Treść zadania: Przepisz dokładnie fragment wywiadu o pozycji dolara: zacznij od miejsca ze słowami „[b]Priorytetem G20 pod”, a skończ po słowach „zmiany, tylko transformacji.”.

Tekst dokumentu:
====
Koniec z „nieziemskim przywilejem” USA

Wy­wiad z Bar­rym Eichen­gre­enem, pro­fe­so­rem eko­no­mii na Uni­wer­sy­te­cie Ber­kel­ey

Aktualizacja: 26.02.2017 22:31 Publikacja: 02.04.2011 03:29

Koniec z „nieziemskim przywilejem” USA

Foto: Bloomberg

[b]Priorytetem G20 pod przewodnictwem Francji jest reforma systemu walutowego zdominowanego przez dolara. Chiński prezydent Hu Jintao ocenił niedawno, że już jest to produkt przeszłości. Należy się spodziewać walutowej rewolucji?[/b]

Hu Jintao ma rację. Nawet amerykański Departament Skarbu nieoficjalnie zgadza się, że obecny system nie jest optymalny i wymaga reformy. Ale nie należy się spodziewać jego gwałtownej zmiany, tylko transformacji.

[b]Co jest złego w obecnym porządku walutowym? [/b]

Przede wszystkim to, że daje on USA „nieziemski przywilej” wynikający z tego, że dolar jest światową walutą, że jest tak szeroko wykorzystywany w międzynarodowych transakcjach. To sprawia, że jest duże zapotrzebowanie na denominowane w dolarach aktywa, a w efekcie stopy procentowe w USA są niższe, niż byłyby, gdyby dolar nie miał takiej pozycji.

Amerykanie wykorzystali tę sytuację, aby napompować gigantyczną bańkę na rynku nieruchomości, która skończyła się poważnym kryzysem finansowym. Nie twierdzę, że architektura światowego systemu walutowego była jedyną przyczyną tego kryzysu, ale odegrała bardzo ważną rolę. USA okazały się nieodpowiedzialnym zarządcą tak uprzywilejowanej waluty.

[b]Skoro USA mają w obecnym systemie uprzywilejowaną pozycję, może będą tego porządku broniły?[/b]

Z moich wyliczeń wynika, że standard życia Amerykanów jest o około 3 proc. wyższy, niż byłby, gdyby dolar nie pełnił roli głównej światowej waluty. Wynika to stąd, że eksportujemy zielone papierki, których koszt produkcji jest znikomy, a w zamian importujemy np. samochody BMW.
====
Materiał źródłowy:
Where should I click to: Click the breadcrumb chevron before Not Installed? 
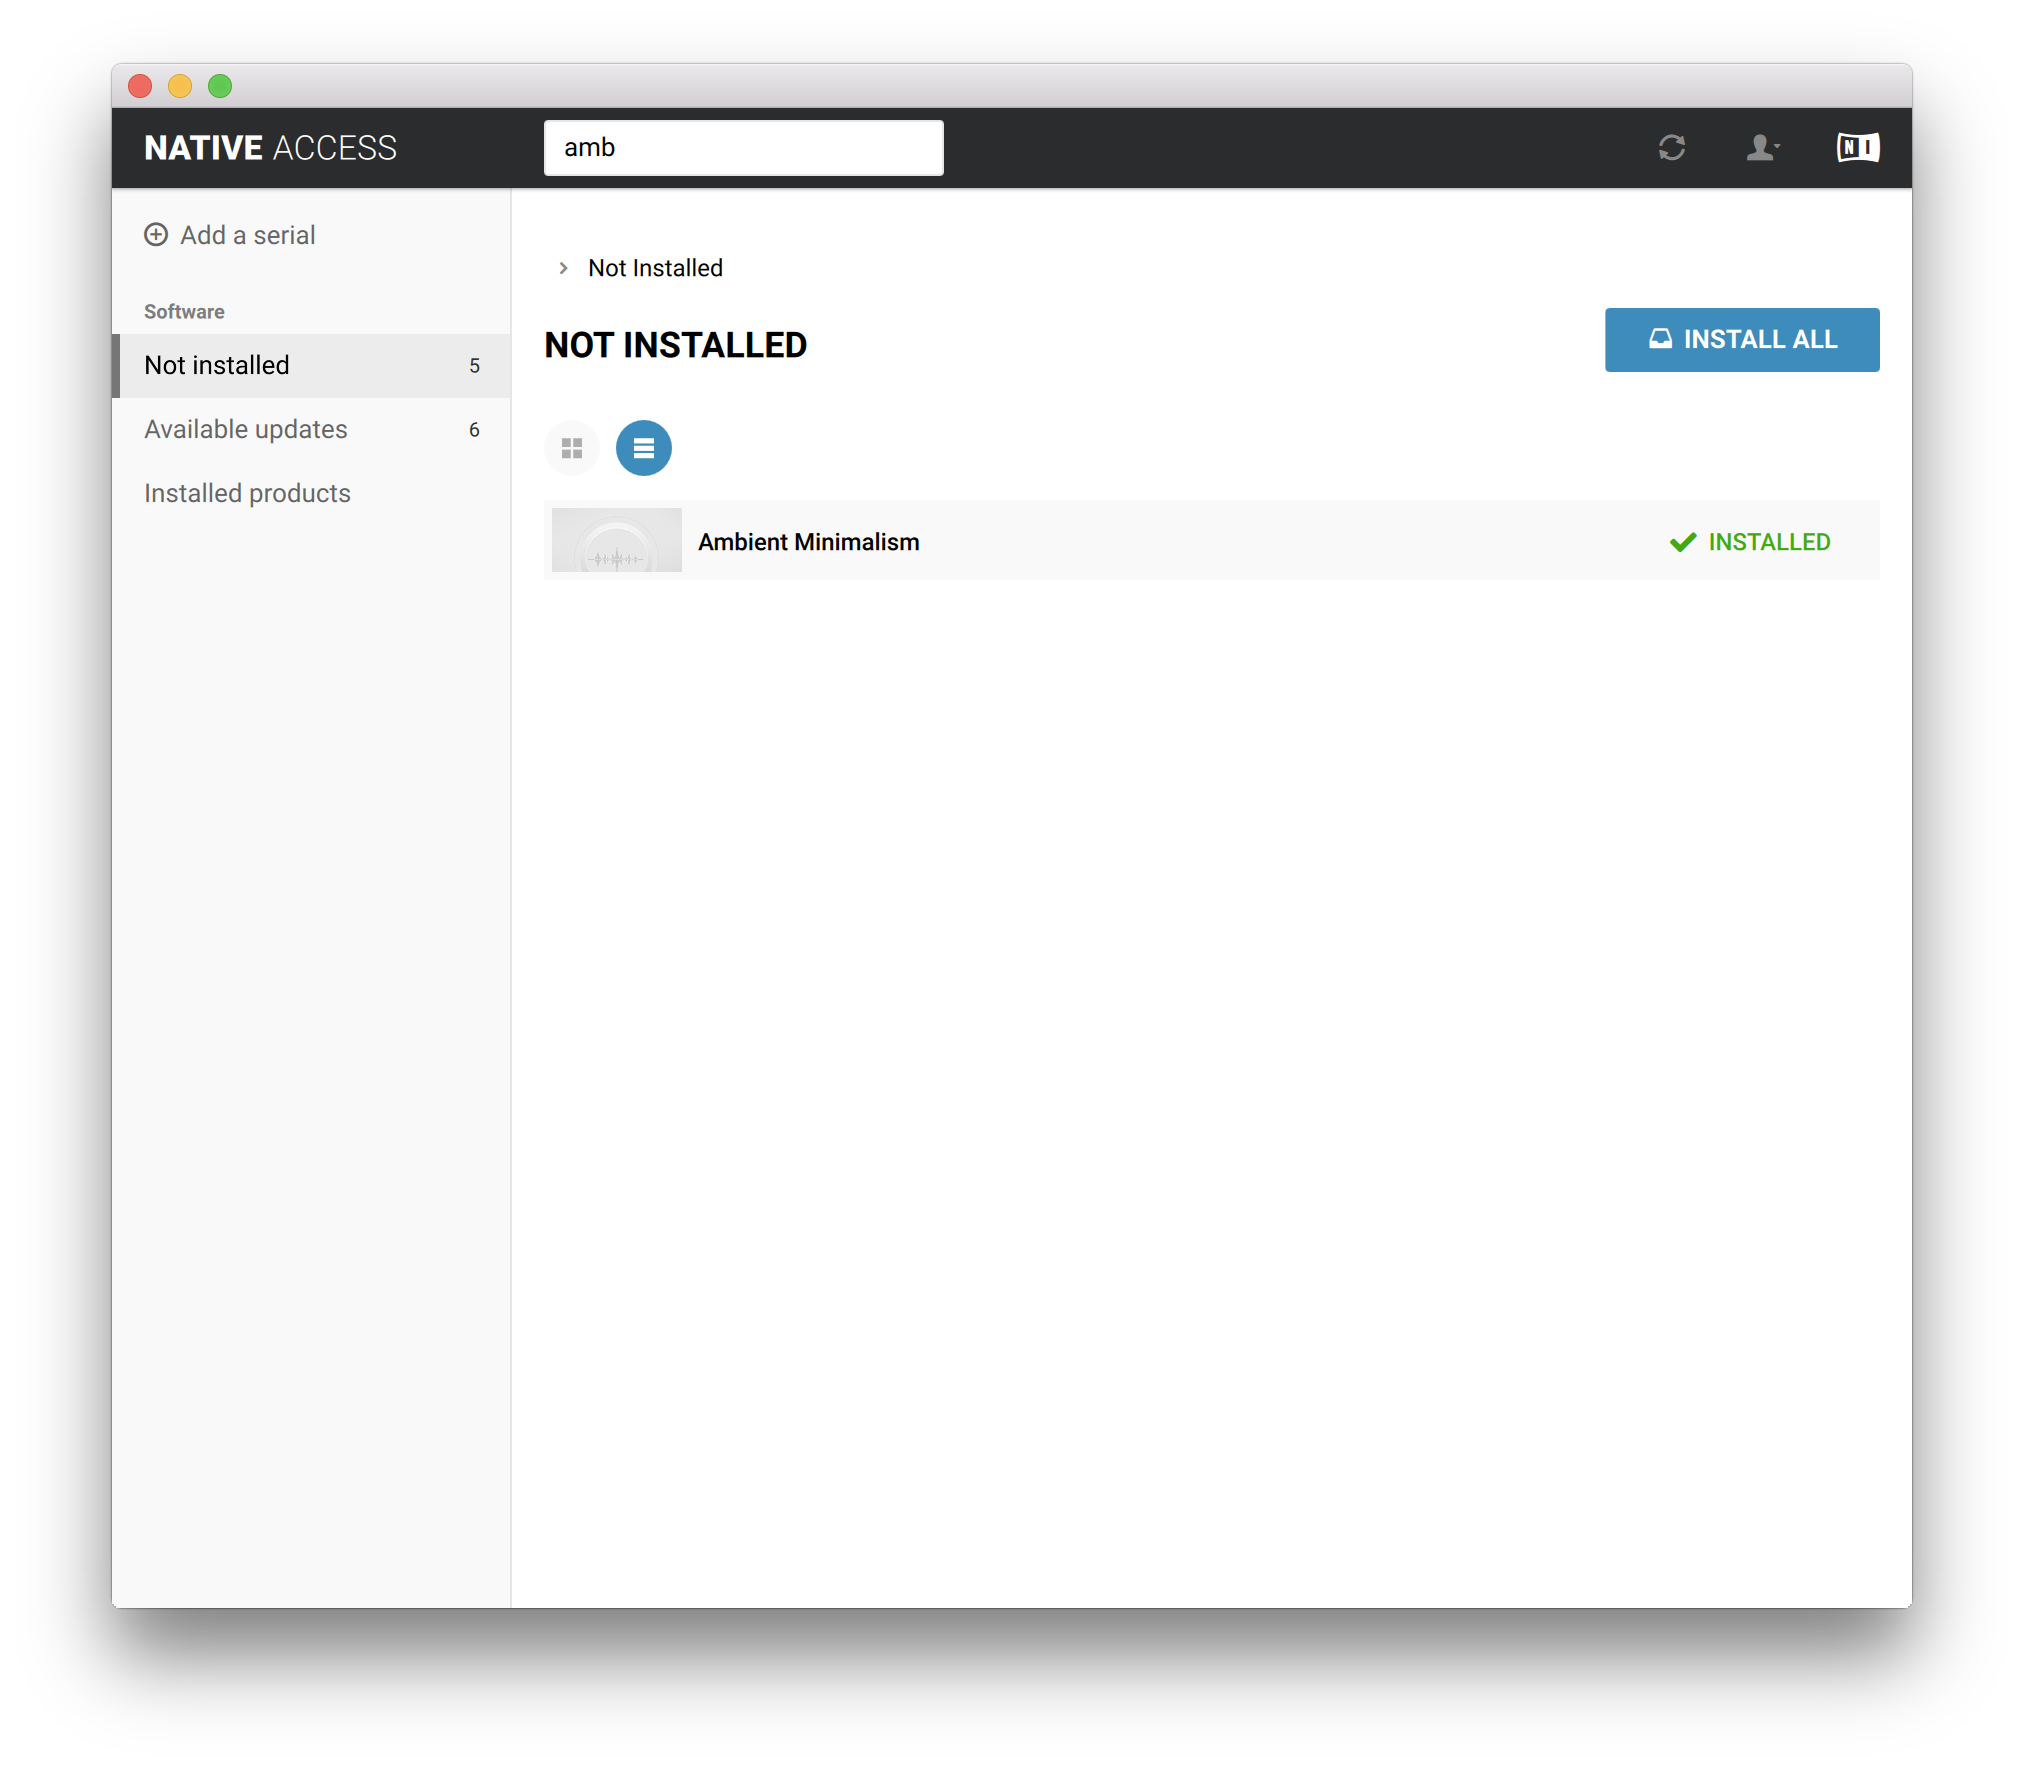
====
Poprawna odpowiedź:
[b]Priorytetem G20 pod przewodnictwem Francji jest reforma systemu walutowego zdominowanego przez dolara. Chiński prezydent Hu Jintao ocenił niedawno, że już jest to produkt przeszłości. Należy się spodziewać walutowej rewolucji?[/b]

Hu Jintao ma rację. Nawet amerykański Departament Skarbu nieoficjalnie zgadza się, że obecny system nie jest optymalny i wymaga reformy. Ale nie należy się spodziewać jego gwałtownej zmiany, tylko transformacji.